In the time since college, writing has continued to offer a way for me to explore teachings of interdependence that I am still trying to understand. By composing both essays and stories, I explore relationships between myself and others, both real and imagined. Another part of my writing practice—and my spiritual practice—is the act of observing and paying very close attention to the world and unpacking the ways in which I am intimately connected to what I see. Through this lens, I can recognize my own experience in others. Now, when the holidays roll around and I spot the Leo Gurskys, I know their unconventional or surprising efforts to reach others likely comes from a place of hurt, separation, and loneliness.

Another way that I practice this is to consider all of the familiar sights and sounds in my own life as reminders of just how deeply I am interwoven into the world. None of these negate loneliness; they embrace it as a small part of a much larger and unknown narrative. So, while I am the loneliness I sometimes feel, I am also the joy of my dog, Abby, as she romps through the fresh snow at sunrise. I am also the sweet blueberry jam I spread on my toast each morning. I am my memories of learning to play Greensleeves on the piano, and I am the soft glow of the white lights strung around my childhood home. I am the cold drops of rain that drip from my fingertips, and I am the last leaf to fall from the oak tree outside my window. I am all of the losses I have ever experienced, just as much as I am the echo of my mailman’s laugh down my Harlem block on a frigid December afternoon.

For a long time, I believed that loneliness was the painful result of the wider network trying to reach me and failing. Or, even worse, abandoning me altogether. I am starting to understand that this story is also far too limited. While the interdependence of all things is ever-shifting, it is also embracing. In Open Heart, Open Mind, Tsoknyi Rinpoche also casts a shining light on this notion. “The actual teachings on emptiness imply an infinitely open space that allows for anything to appear, change, disappear, and reappear,” he writes. “The basic meaning of emptiness, in other words, is openness, or potential. At the basic level of our being, we are ‘empty’ of definable characteristics. We aren’t defined by our past, our present, or our thoughts and feelings about the future. We have the potential to experience anything.”

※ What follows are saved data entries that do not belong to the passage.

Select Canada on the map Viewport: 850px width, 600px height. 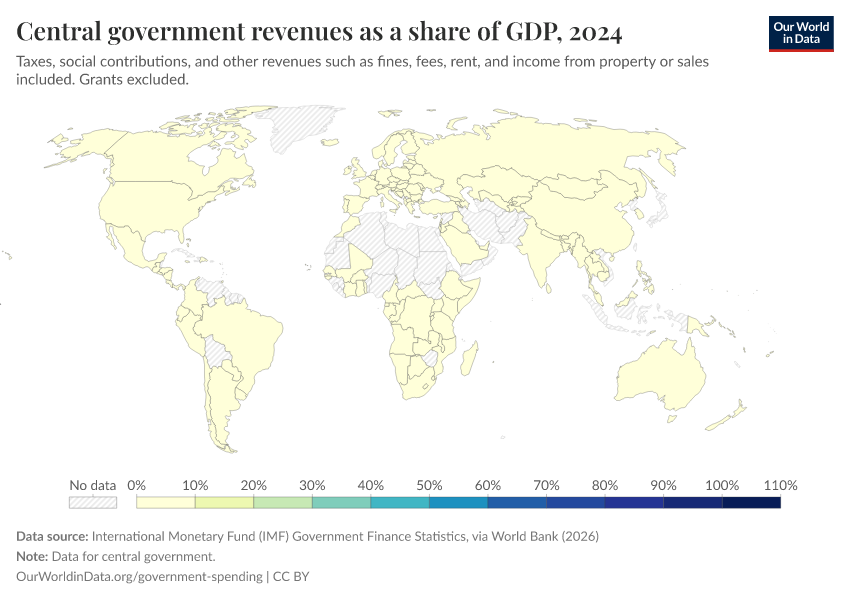(170, 160)
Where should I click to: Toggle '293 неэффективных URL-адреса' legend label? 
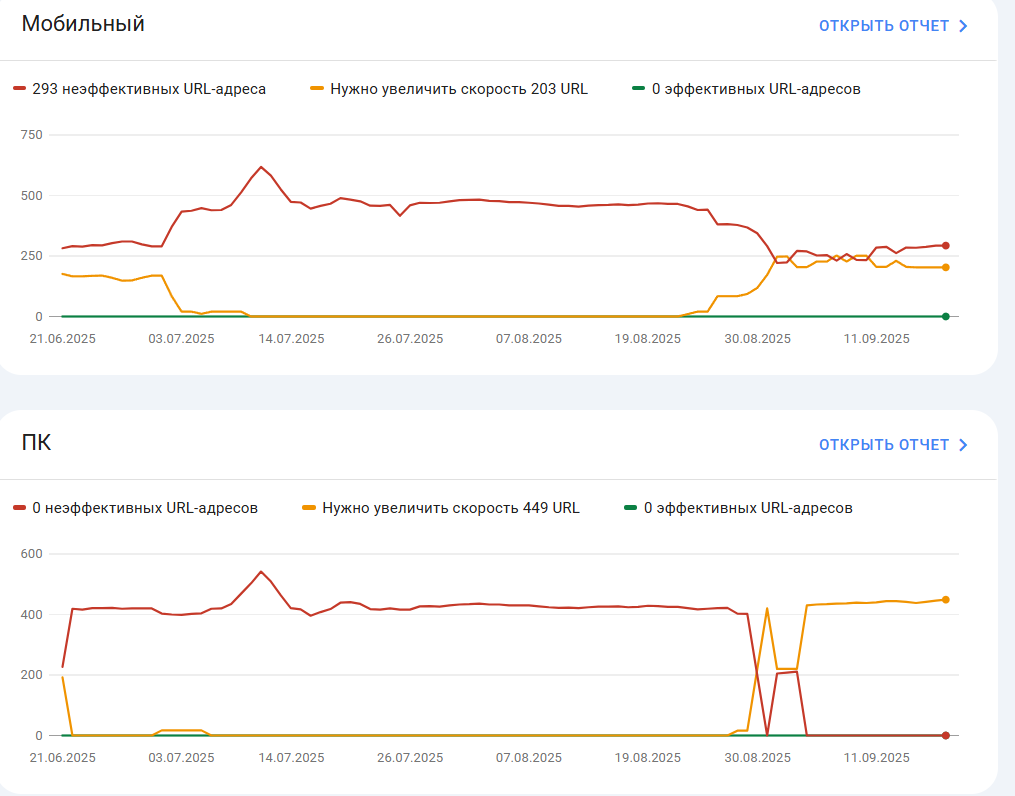149,89
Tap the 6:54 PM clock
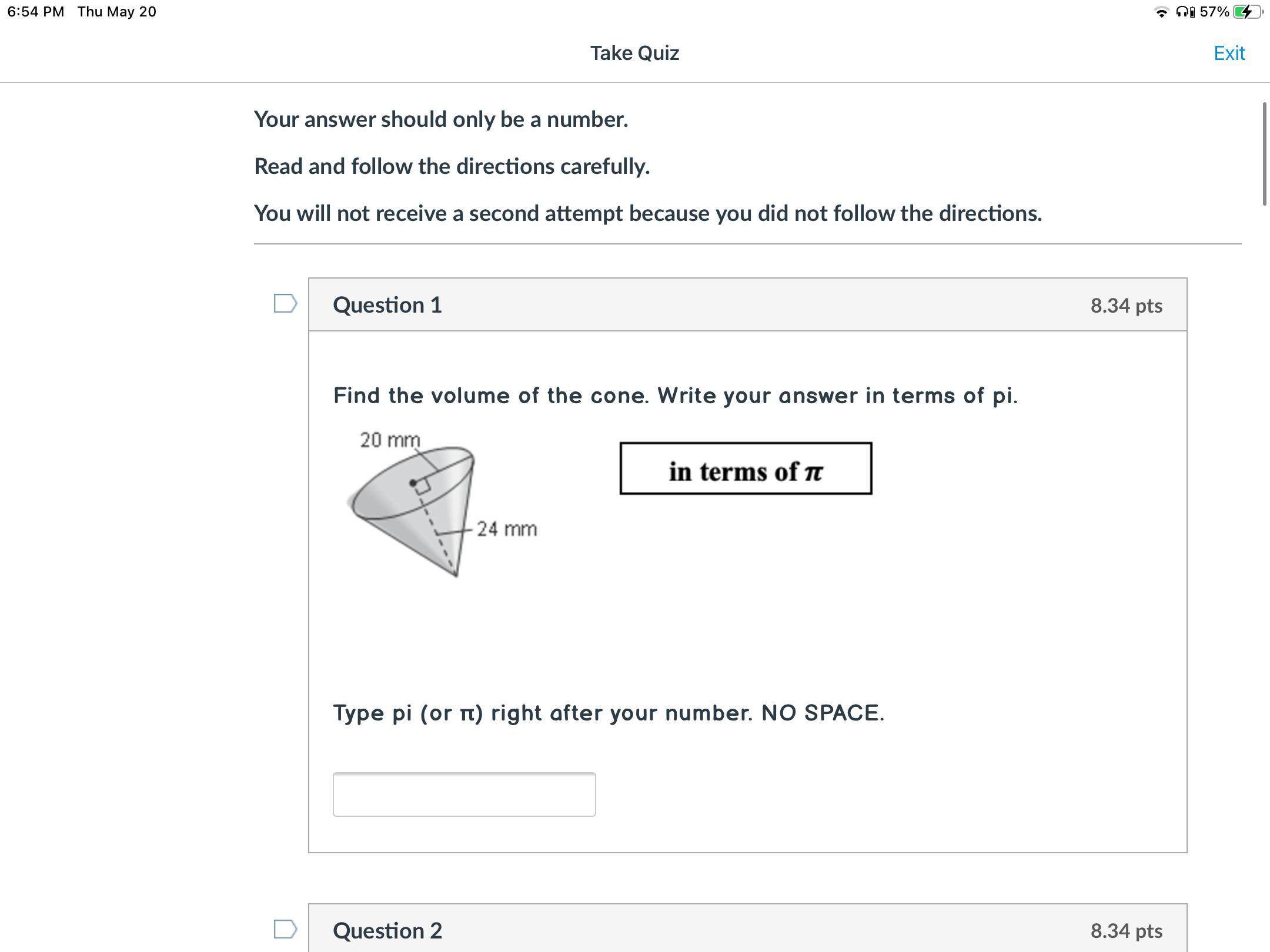 point(36,12)
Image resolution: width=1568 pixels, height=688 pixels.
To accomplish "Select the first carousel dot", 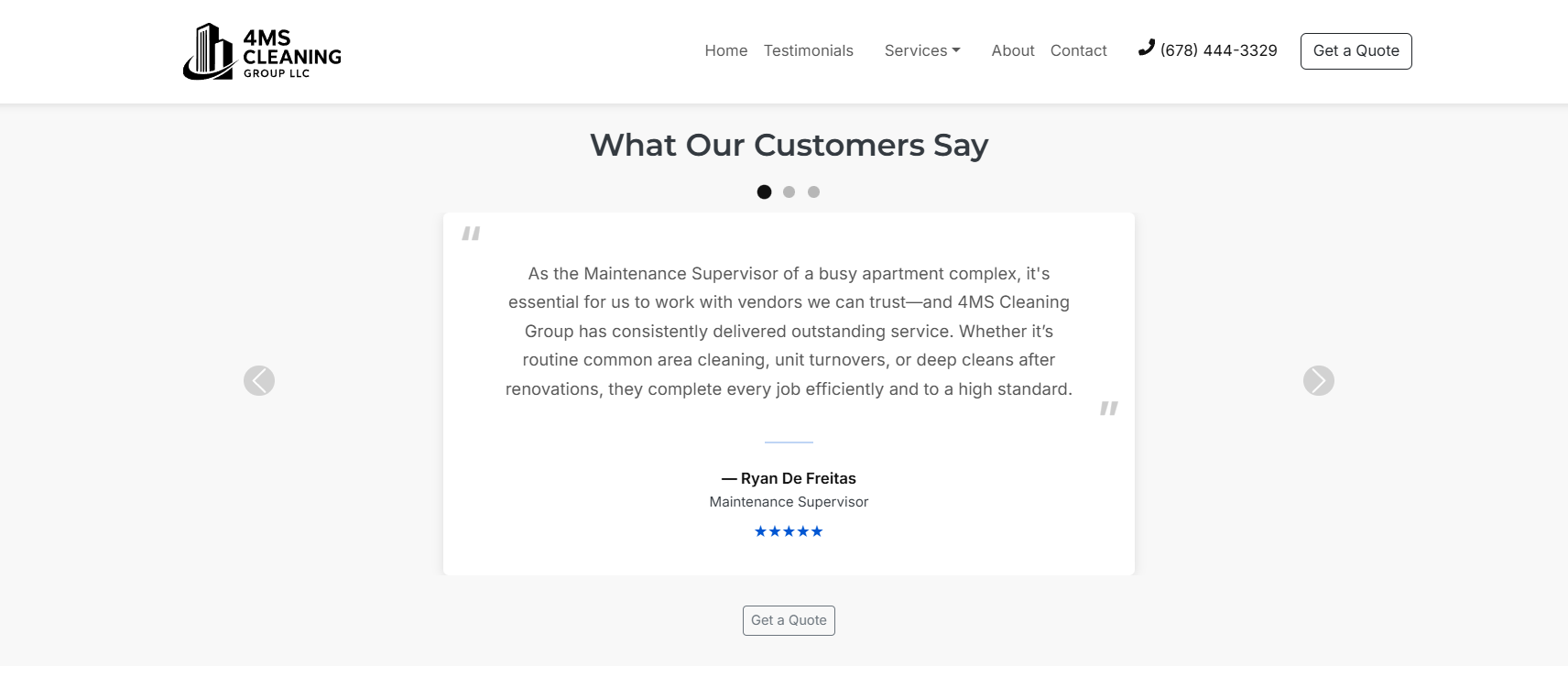I will [765, 191].
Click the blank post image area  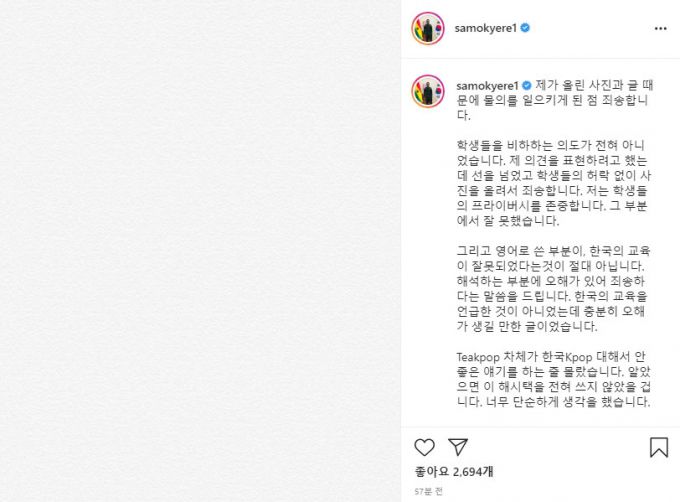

Several days ago, just as the afternoon sun was beginning to set, I heard a familiar noise outside: the sound of my beloved elderly neighbor, Ron, sweeping leaves off the sidewalk in front of my apartment. My dog Abby’s ears perked up in an instant. Her love for Ron is deep and true.

She jumped up and stood by my side, her long tail wagging. Let’s go out! she seemed to be saying. I glanced out the window and sighed. It looked like it was about to rain. I was also entrenched in sadness; something heavy was trying to convince me to stay inside and sulk. I looked again at Abby, this time right into her pleading eyes. The invitation to connect—not only with her, but also with my neighbor and the cold, fresh air outside—was immediate and clear.

“Okay,” I said, rising from my chair. “Let’s go!” I grabbed her leash and she bounded toward the hallway. Together we walked down the stairs, opened the door, and took a step into the world.